Chuck Shoemaker is developing medicines based on VHH antibody fragments

Chuck Shoemaker

Highly specific, multifunctional therapies have their price, and it’s a small one

Chuck Shoemaker, professor in the Department of Infectious Disease and Global Health at Cummings School of Veterinary Medicine at Tufts University, has developed a versatile, effective, and surprisingly inexpensive method to treat diseases worldwide

The use of antibodies as therapeutics has revolutionized how diseases are treated in the developed world. Monoclonal antibody (mAb)-based therapies target specific biomolecules and promote their inhibition or clearance from the body. Because of their large size, complicated structure, and poor chemical stability, however, mAbs are costly to produce and store. For these reasons antibody therapeutics have been developed almost exclusively for diseases that afflict the developed world. One example is treatments for rheumatoid arthritis, a condition prevalent in parts of the world where costs to produce mAbs can be recouped and where there is a storage infrastructure in place to accommodate their limited shelf life.

Chuck Shoemaker, professor in the Department of Infectious Disease and Global Health at Cummings School of Veterinary Medicine at Tufts University, has developed a novel platform that combines the specificity and flexibility of monoclonal antibodies with the stability and cost benefits associated more often with small-molecule medicines. The platform exploits the natural, heavy-chain-only antibodies that augment the immune systems of certain vertebrates (here, alpacas) to generate single-domain antibody fragments called VHHs. What’s more, Dr. Shoemaker has developed novel methods to improve how long VHH-based medicines stay in the bloodstream and tailor their immune properties to better treat disease targets. VHH antibodies (which bind targets with the same strength as traditional mAbs) can be tethered together to create multimeric, high-affinity binders to a target, or to create medicines that act on multiple targets at one time for improved therapeutic efficacy.

Perhaps the greatest advantage of VHHs over mAbs is that VHHs are small and occur naturally as single components. Their small size (and well-defined structure) allows them to be produced inexpensively at high levels (in bacteria cells, for example) and to be dosed as therapeutics on their own. Moreover, VHHs can be incorporated readily into human cell types (such as stem or red blood cells) or into organisms resident in the microbiome. VHHs could also be delivered as part of an RNA-based passive immune therapy. These advantages make VHH-based therapies readily applicable to diseases of the developing world.

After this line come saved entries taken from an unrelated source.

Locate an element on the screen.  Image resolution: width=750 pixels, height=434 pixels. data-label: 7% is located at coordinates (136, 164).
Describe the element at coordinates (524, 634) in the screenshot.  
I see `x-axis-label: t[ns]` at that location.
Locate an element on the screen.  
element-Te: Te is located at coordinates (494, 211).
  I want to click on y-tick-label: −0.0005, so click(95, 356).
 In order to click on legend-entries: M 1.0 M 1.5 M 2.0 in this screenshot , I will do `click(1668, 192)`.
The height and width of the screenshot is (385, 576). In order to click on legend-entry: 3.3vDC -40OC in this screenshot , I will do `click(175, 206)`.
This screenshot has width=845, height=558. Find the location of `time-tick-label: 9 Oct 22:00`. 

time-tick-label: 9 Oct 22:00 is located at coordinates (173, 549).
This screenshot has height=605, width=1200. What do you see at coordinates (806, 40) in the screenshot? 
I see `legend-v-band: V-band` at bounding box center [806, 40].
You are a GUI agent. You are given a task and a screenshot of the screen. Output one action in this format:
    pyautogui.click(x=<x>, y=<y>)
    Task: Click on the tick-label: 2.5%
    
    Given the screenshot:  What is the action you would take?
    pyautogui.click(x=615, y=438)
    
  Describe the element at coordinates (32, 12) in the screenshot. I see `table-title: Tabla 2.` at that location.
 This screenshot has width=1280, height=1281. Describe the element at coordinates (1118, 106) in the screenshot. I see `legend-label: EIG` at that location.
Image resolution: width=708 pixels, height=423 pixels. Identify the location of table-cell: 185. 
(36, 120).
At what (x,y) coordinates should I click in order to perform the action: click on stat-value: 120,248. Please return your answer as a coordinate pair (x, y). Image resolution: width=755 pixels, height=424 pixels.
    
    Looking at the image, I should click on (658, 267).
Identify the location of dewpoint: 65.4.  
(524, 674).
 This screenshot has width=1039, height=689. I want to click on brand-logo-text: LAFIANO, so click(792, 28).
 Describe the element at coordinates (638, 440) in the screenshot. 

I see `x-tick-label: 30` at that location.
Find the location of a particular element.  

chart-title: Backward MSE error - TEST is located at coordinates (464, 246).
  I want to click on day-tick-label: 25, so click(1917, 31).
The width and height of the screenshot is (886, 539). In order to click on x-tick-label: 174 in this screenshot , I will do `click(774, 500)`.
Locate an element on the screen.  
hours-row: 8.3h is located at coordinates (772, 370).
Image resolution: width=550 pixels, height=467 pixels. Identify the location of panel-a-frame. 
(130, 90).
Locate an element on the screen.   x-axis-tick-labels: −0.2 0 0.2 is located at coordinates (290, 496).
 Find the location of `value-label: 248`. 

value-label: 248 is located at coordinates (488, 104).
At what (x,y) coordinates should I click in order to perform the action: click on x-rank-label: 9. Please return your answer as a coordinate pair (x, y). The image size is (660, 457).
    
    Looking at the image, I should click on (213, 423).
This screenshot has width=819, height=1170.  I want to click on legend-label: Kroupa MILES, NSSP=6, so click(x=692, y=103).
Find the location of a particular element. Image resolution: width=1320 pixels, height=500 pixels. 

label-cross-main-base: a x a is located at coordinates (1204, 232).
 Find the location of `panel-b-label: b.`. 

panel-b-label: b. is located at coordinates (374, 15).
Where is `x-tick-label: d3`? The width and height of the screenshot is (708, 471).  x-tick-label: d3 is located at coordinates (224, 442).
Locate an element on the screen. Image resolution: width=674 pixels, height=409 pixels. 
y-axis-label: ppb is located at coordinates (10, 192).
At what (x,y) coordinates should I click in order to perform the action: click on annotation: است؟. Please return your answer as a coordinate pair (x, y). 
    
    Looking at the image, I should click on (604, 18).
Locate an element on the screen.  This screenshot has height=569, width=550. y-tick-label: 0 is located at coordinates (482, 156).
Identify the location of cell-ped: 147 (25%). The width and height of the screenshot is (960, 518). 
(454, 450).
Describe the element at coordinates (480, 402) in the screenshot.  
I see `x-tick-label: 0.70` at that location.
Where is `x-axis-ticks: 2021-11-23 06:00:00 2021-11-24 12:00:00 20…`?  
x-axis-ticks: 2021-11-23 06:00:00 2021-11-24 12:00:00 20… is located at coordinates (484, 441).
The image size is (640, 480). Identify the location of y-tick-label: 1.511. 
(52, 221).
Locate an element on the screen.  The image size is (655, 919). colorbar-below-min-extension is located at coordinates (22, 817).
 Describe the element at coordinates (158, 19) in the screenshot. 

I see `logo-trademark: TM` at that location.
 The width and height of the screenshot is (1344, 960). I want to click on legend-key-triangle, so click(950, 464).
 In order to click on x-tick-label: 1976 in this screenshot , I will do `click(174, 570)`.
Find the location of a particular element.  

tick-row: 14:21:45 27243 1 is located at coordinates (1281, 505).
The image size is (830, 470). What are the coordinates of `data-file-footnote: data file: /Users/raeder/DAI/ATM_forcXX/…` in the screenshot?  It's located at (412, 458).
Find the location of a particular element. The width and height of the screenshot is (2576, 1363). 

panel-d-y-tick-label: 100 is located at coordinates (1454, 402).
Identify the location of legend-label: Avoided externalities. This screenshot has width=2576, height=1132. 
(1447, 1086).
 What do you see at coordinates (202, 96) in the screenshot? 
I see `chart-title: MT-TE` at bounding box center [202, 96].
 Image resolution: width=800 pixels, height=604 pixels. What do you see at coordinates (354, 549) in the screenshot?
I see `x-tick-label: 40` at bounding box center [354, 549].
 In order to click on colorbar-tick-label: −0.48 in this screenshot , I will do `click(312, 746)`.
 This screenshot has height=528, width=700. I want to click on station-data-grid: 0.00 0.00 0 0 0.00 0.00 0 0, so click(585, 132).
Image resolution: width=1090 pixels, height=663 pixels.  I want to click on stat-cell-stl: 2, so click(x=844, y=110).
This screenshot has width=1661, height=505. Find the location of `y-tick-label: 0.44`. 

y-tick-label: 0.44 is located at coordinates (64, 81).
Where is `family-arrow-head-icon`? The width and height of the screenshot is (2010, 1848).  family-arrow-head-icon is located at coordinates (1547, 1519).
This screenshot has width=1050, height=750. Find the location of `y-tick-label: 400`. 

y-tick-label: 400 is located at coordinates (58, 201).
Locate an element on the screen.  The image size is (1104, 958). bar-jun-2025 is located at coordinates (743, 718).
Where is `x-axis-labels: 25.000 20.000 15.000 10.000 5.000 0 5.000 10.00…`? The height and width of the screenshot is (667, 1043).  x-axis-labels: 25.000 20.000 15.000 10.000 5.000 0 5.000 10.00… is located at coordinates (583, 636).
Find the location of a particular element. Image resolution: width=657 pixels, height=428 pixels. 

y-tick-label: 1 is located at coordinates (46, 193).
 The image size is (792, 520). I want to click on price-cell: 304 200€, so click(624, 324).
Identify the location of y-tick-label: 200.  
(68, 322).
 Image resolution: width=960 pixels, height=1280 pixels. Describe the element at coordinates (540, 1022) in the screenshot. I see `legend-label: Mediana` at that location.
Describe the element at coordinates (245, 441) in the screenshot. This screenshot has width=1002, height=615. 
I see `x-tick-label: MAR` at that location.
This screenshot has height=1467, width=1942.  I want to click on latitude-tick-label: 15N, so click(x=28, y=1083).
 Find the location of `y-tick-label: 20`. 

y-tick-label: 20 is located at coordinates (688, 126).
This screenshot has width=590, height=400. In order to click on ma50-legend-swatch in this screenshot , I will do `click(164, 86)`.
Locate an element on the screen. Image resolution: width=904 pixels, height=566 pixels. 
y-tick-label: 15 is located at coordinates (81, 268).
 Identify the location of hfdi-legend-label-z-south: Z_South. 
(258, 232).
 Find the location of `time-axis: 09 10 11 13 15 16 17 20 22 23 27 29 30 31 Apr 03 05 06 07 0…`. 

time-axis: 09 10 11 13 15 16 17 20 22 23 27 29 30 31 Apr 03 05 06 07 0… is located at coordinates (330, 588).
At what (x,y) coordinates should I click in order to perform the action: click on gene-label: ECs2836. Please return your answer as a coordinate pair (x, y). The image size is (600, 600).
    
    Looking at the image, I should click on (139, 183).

Dr. Shoemaker has long been interested in treating diseases in children, especially those in developing nations. Shoemaker began his career after graduate school at Genetics Institute (now part of Pfizer), where he led drug development efforts for therapies for hemophilia that are now on the market. He then went to Harvard University, where his focus shifted to parasitic diseases, and continued this work at AgResearch, a New Zealand government-held biotech where he led the animal health division. At Tufts, Shoemaker and his laboratory have been fine-tuning VHH antibody engineering strategies. Their work to develop antitoxin therapies for botulism and Clostridium difficile infections has received funding from the NIH, DARPA, and industrial sponsors, and a key aspect of their current work on using the VHH platform to prevent diarrheal diseases caused by enteric infections is supported by the Bill & Melinda Gates Foundation. “My primary research goal is to leverage technologies developed to treat diseases of advanced economies for practical applications as developing world disease therapies,” says Shoemaker.  Diarrheal diseases primarily affect children in developing nations and are a leading cause of morbidity and mortality in these areas.

Dr. Shoemaker’s technologies have been the focus of significant commercialization efforts.  Publications in top-tier journals combined with Tufts’ ability to secure patent protection for the VHH antibody fragments make his lab an attractive partner to industry. Shoemaker and his team are now using the platform with various drug delivery modalities to target a range of diseases.  Each sponsor of these projects has different intellectual property goals that must be balanced against IP positions and collaborations already in place. Says Shoemaker, “The tech transfer office collaborates with my industrial partners to get them the rights they need to be successful while also protecting my IP and the University.” The goal of the Tufts Technology Transfer Office is to ensure that Professor Shoemaker has the freedom to continue his innovative research program while it helps incentivize collaborations with corporate partners.